Limiting jury verdict awards has always been one of several checklist items in the tort reform movement. Tort reform isn’t one single idea or law. Rather, most tort reform laws or proposals share the following goals:
- To make it more difficult for injured people to file a lawsuit
- To make it more difficult for injured people to obtain a jury trial
- To place limits on the amount of money injury people can receive if they prevail in court
It is interesting to sit back and observe the public’s perception of lawsuits in our country. Most people agree with the propositions:
- there are too many lawsuits
- too many lawsuits are frivolous
- greedy lawyers and their clients are clogging up our courts’ dockets
- we must prevent runaway verdicts
Sadly, none of those assertions are true, and all or most of them are believed because of the extraordinary money thrown at tort reform efforts over the last several decades by the insurance industry, by the tobacco industry, by the pharmaceutical industry, and by others, all of whom wanting to help those industries and others pay less, or pay nothing, for the harms they cause.

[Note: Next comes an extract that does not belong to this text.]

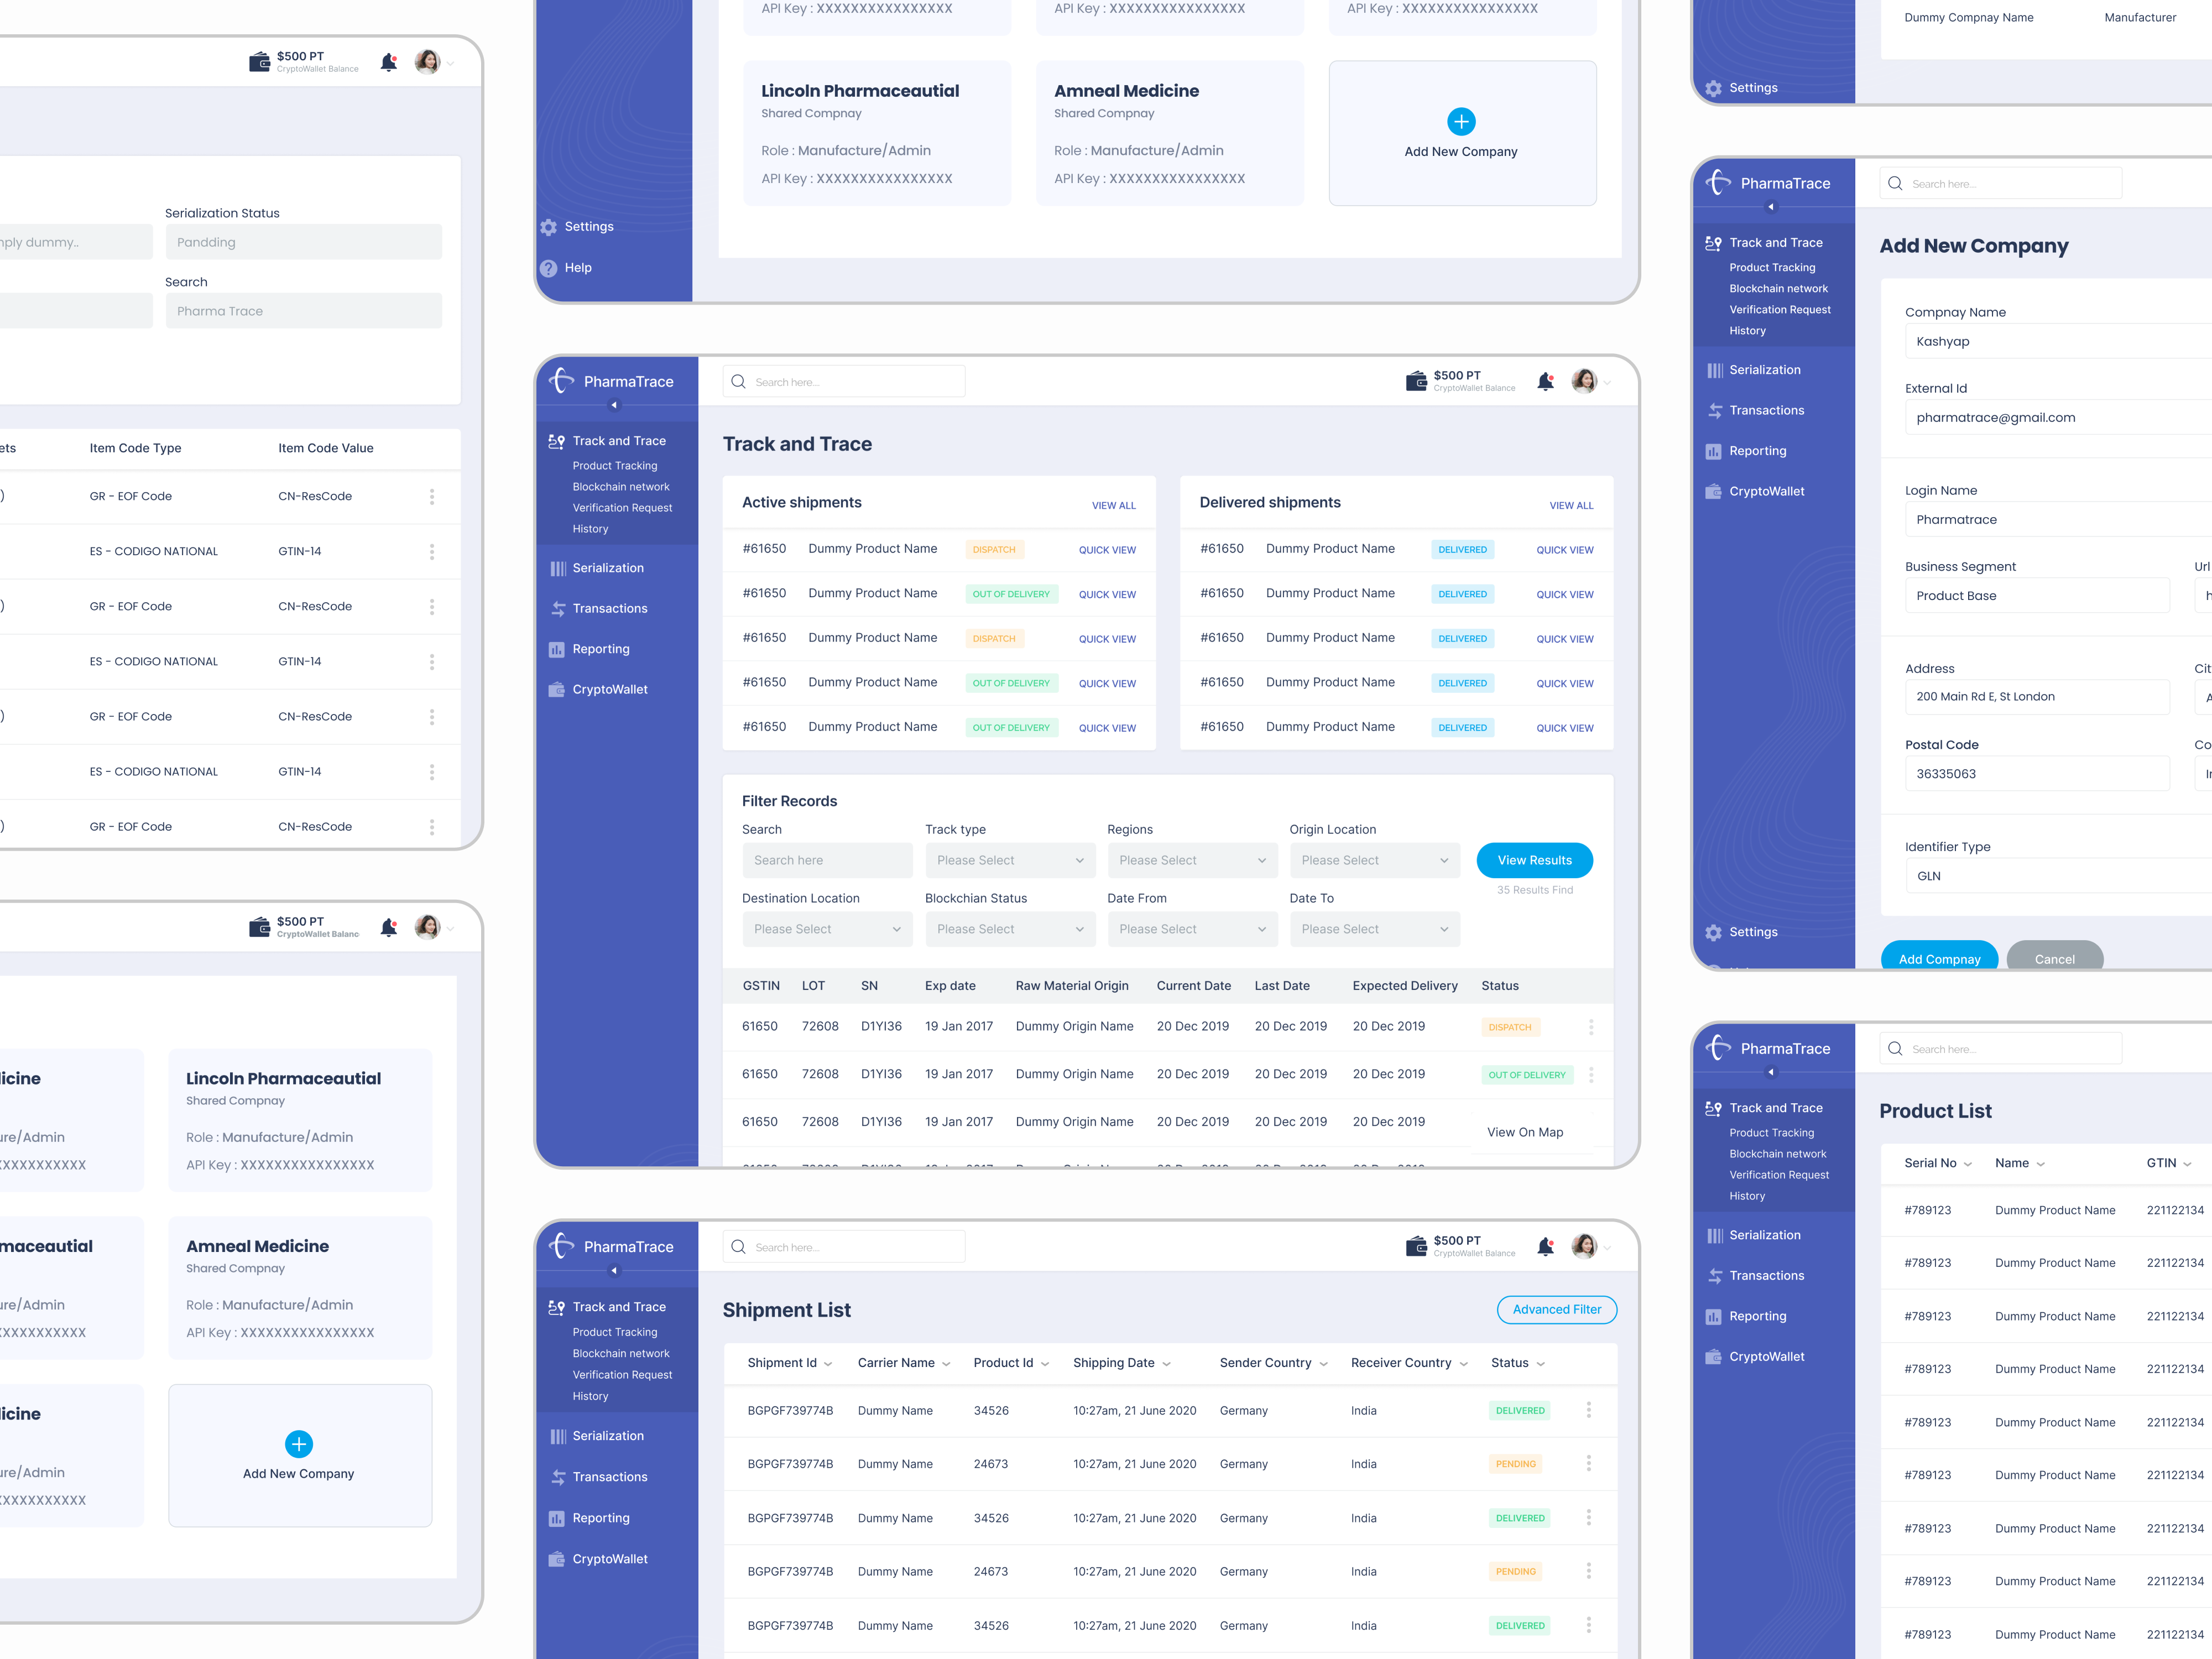Open kebab menu for first GR - EOF Code row
The height and width of the screenshot is (1659, 2212).
tap(432, 496)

We Americans love the little guy. Erin Brockovich stands out as perhaps the best known. We hate “big tobacco” and applaud when the tobacco industry gets hit for millions by former smokers or their families who sue for cancer conditions caused by tobacco products.
Yet, most Americans support tort reform without realizing they are cutting off their own rights.

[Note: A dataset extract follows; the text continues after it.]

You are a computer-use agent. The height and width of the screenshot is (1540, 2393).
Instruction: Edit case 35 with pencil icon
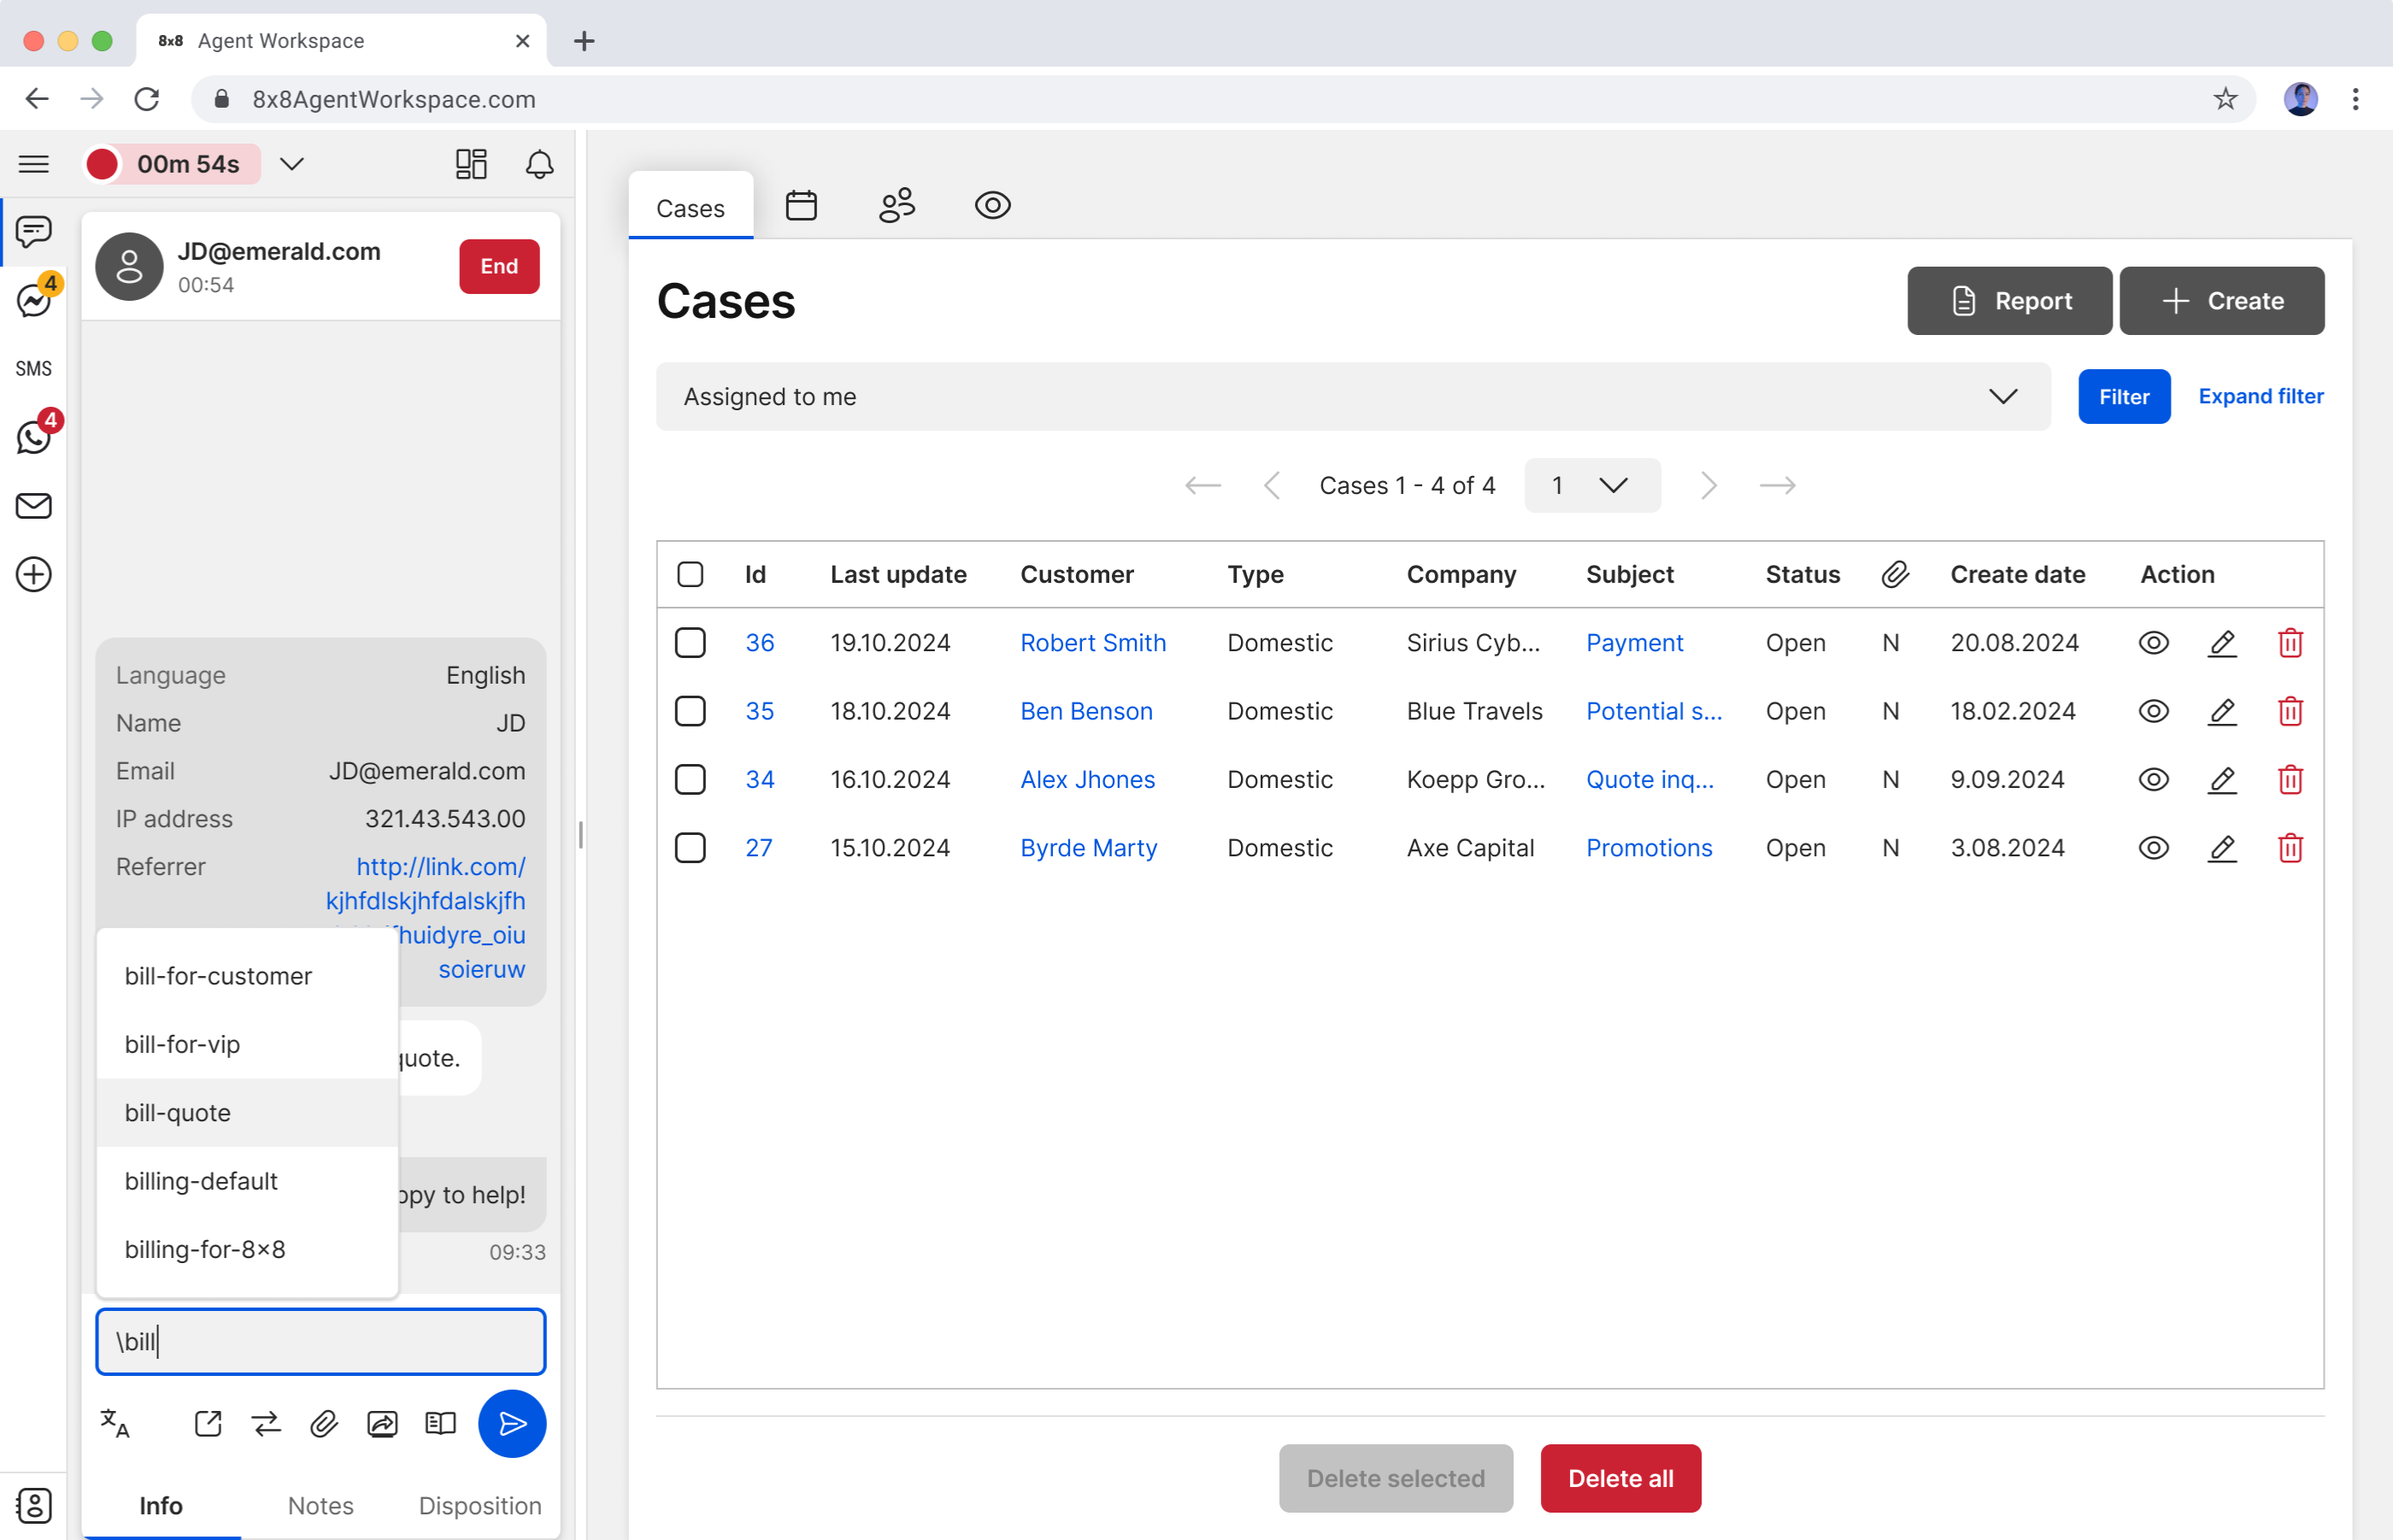(x=2221, y=711)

Beyond the up-front efforts of tort reformers, the insidious agenda is to keep the misdeeds of corporate America out of your view. If a jury verdict can be limited to $250,000.00 or $350,000.00, there is no incentive for a plaintiff to go forward with a lengthy and expensive trial when the wrongdoer offers that capped limit. Moreover, often the offer to settle for that limit is accompanied by a requirement of confidentiality. The translation here can be seen by an example: a company makes a defective product, it maims you for life, you can only recover $250,000.00 if you sue, the company offers you that money to avoid the lawsuit and requires you keep quiet about the entire matter. The company can afford to pay the claim, because then it can keep peddling the defective product, which nets them profits of many multiples of dollars beyond the paid claim amount. Because of the confidentiality provisions of these cases, you never hear about what happened, what products are not safe, or what practices can harm you. The cases you do hear about are clearly just the tip of the iceberg.

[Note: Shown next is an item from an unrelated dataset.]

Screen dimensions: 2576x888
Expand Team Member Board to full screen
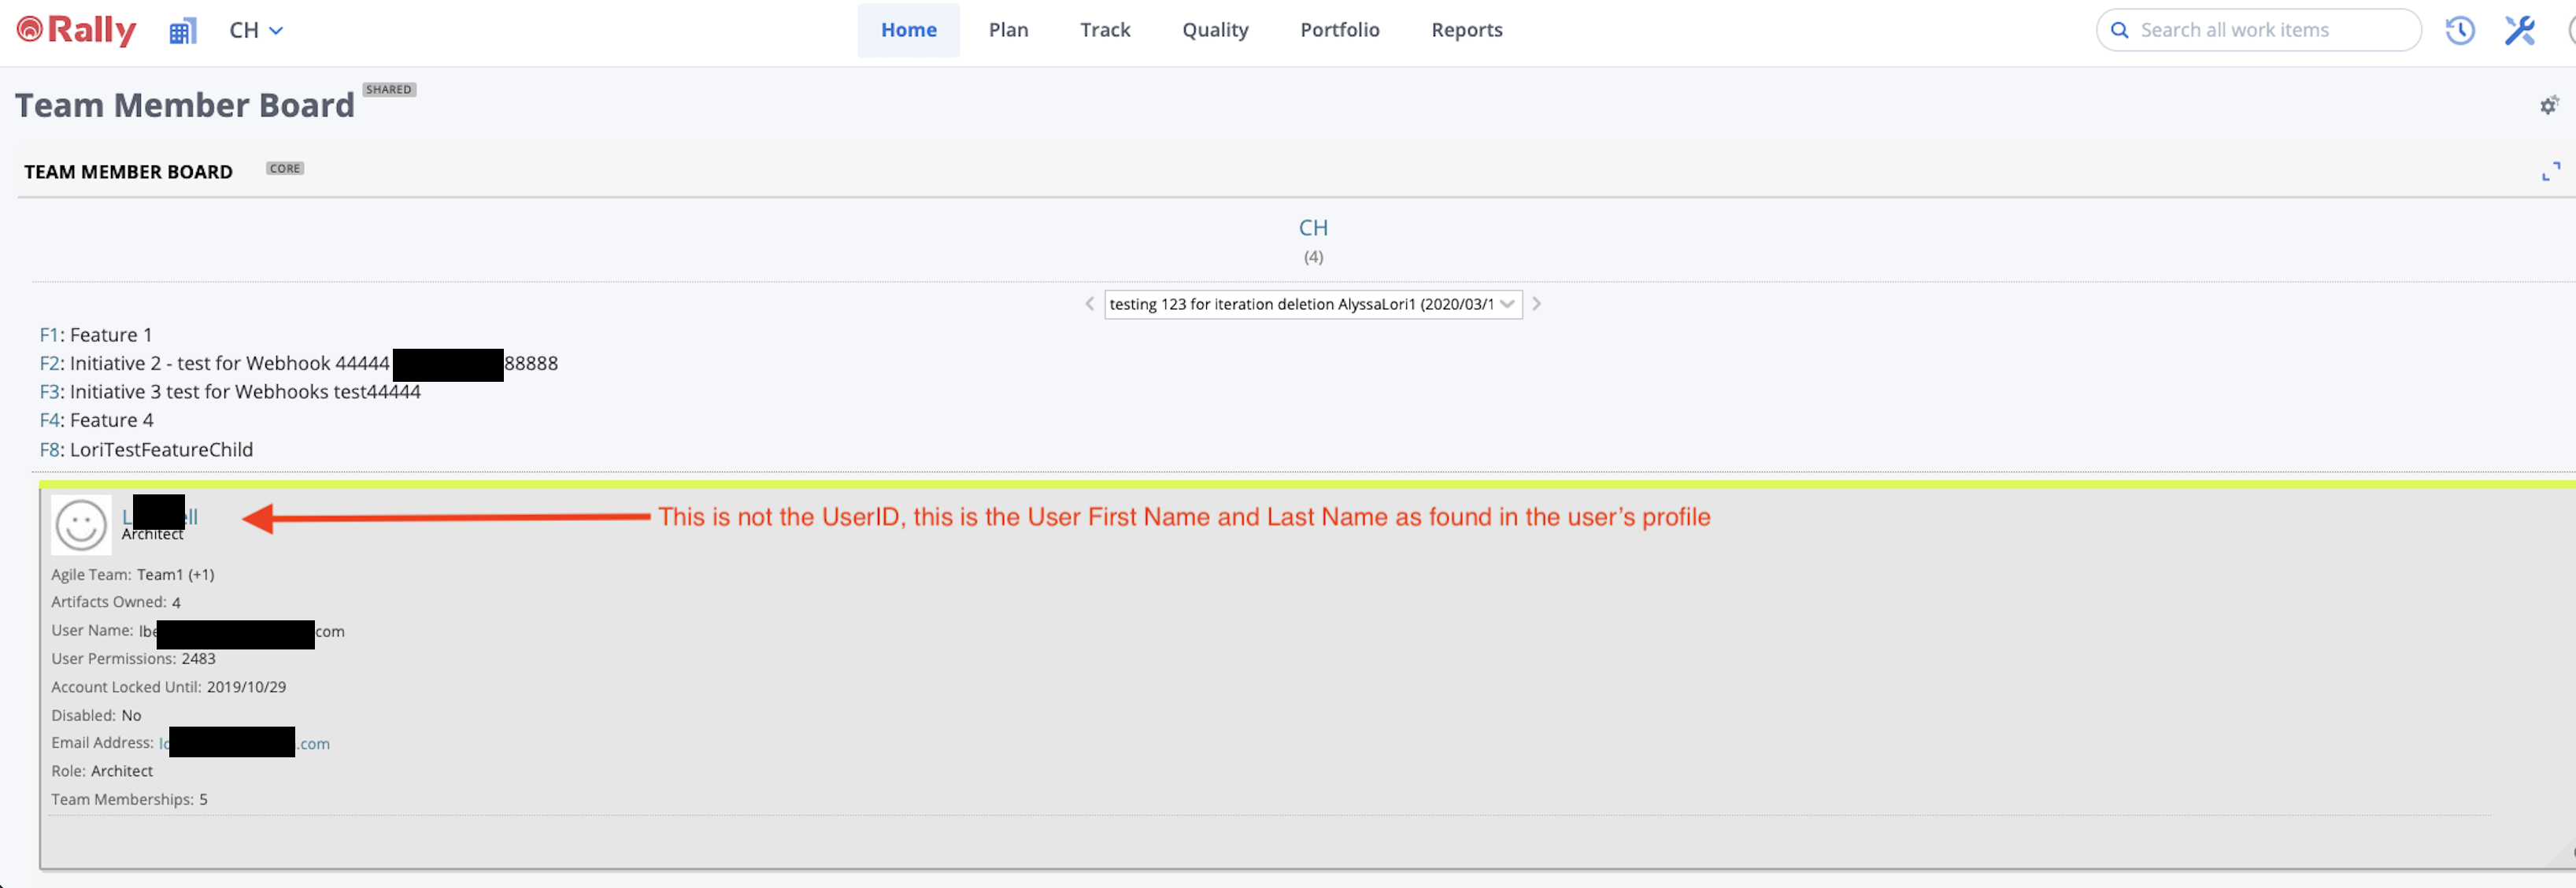[x=2550, y=172]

The effect of tort reform allows corporations to keep their laundry dirty and to allow their financial well being to thrive to your detriment, that of your family, and to all consumers.
In the upcoming elections, in making your decision about who will get your vote, consider, among other things, how important your right to trial by an unburdened jury is, which candidate is on the side of protecting that right, and which is aligned with corporate interests. Heaven forbid you or your family member needs to rely on a jury’s verdict in a state where tort reformers have successfully lobbied and had caps placed on how much you will get.